**Dataset items:**
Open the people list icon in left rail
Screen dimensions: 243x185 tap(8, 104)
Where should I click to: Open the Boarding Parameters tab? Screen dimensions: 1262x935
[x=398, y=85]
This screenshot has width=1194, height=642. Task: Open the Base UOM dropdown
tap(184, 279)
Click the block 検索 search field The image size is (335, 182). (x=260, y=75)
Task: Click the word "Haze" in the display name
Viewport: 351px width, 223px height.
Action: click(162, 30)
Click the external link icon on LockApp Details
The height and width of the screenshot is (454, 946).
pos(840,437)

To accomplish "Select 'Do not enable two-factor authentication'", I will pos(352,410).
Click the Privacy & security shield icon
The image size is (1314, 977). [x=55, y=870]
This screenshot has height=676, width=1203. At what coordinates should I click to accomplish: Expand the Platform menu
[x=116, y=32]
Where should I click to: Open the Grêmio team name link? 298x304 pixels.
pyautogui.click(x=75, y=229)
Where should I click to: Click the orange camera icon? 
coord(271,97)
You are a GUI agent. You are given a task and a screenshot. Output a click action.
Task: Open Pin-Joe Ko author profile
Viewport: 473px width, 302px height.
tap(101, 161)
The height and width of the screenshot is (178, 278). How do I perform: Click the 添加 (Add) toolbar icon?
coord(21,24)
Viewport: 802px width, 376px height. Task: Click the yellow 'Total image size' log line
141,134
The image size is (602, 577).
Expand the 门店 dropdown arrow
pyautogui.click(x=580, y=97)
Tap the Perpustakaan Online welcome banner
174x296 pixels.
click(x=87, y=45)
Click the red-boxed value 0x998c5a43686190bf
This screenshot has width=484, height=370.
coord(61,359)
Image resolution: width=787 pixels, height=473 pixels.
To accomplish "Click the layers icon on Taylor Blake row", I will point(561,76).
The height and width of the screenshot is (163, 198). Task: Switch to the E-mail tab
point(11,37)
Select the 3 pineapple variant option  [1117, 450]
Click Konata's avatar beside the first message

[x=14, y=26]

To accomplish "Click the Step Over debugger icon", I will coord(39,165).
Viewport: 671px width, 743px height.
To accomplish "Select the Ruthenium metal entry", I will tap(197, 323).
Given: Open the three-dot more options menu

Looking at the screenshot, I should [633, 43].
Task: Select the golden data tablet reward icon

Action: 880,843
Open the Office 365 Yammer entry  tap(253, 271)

**Problem description:** Nothing in the data should be altered; please repeat it exactly.

**Answer box:**
Open the people list icon in left rail
Screen dimensions: 243x185 tap(8, 104)
Where should I click to: Open the Boarding Parameters tab? Screen dimensions: 1262x935
[x=398, y=85]
This screenshot has width=1194, height=642. Task: Open the Base UOM dropdown
tap(184, 279)
Click the block 検索 search field The image size is (335, 182). (x=260, y=75)
Task: Click the word "Haze" in the display name
Viewport: 351px width, 223px height.
Action: click(162, 30)
Click the external link icon on LockApp Details
The height and width of the screenshot is (454, 946).
pos(840,437)

To accomplish "Select 'Do not enable two-factor authentication'", I will pos(352,410).
Click the Privacy & security shield icon
The image size is (1314, 977). [x=55, y=870]
This screenshot has height=676, width=1203. At what coordinates should I click to accomplish: Expand the Platform menu
[x=116, y=32]
Where should I click to: Open the Grêmio team name link? 298x304 pixels.
pyautogui.click(x=75, y=229)
Where should I click to: Click the orange camera icon? 
coord(271,97)
You are a GUI agent. You are given a task and a screenshot. Output a click action.
Task: Open Pin-Joe Ko author profile
Viewport: 473px width, 302px height.
tap(101, 161)
The height and width of the screenshot is (178, 278). How do I perform: Click the 添加 (Add) toolbar icon?
coord(21,24)
Viewport: 802px width, 376px height. Task: Click the yellow 'Total image size' log line
141,134
The image size is (602, 577).
Expand the 门店 dropdown arrow
pyautogui.click(x=580, y=97)
Tap the Perpustakaan Online welcome banner
174x296 pixels.
click(x=87, y=45)
Click the red-boxed value 0x998c5a43686190bf
This screenshot has width=484, height=370.
coord(61,359)
Image resolution: width=787 pixels, height=473 pixels.
To accomplish "Click the layers icon on Taylor Blake row", I will point(561,76).
The height and width of the screenshot is (163, 198). Task: Switch to the E-mail tab
point(11,37)
Select the 3 pineapple variant option  [1117, 450]
Click Konata's avatar beside the first message

[x=14, y=26]

To accomplish "Click the Step Over debugger icon", I will coord(39,165).
Viewport: 671px width, 743px height.
To accomplish "Select the Ruthenium metal entry", I will tap(197, 323).
Given: Open the three-dot more options menu

Looking at the screenshot, I should [633, 43].
Task: Select the golden data tablet reward icon

Action: 880,843
Open the Office 365 Yammer entry  tap(253, 271)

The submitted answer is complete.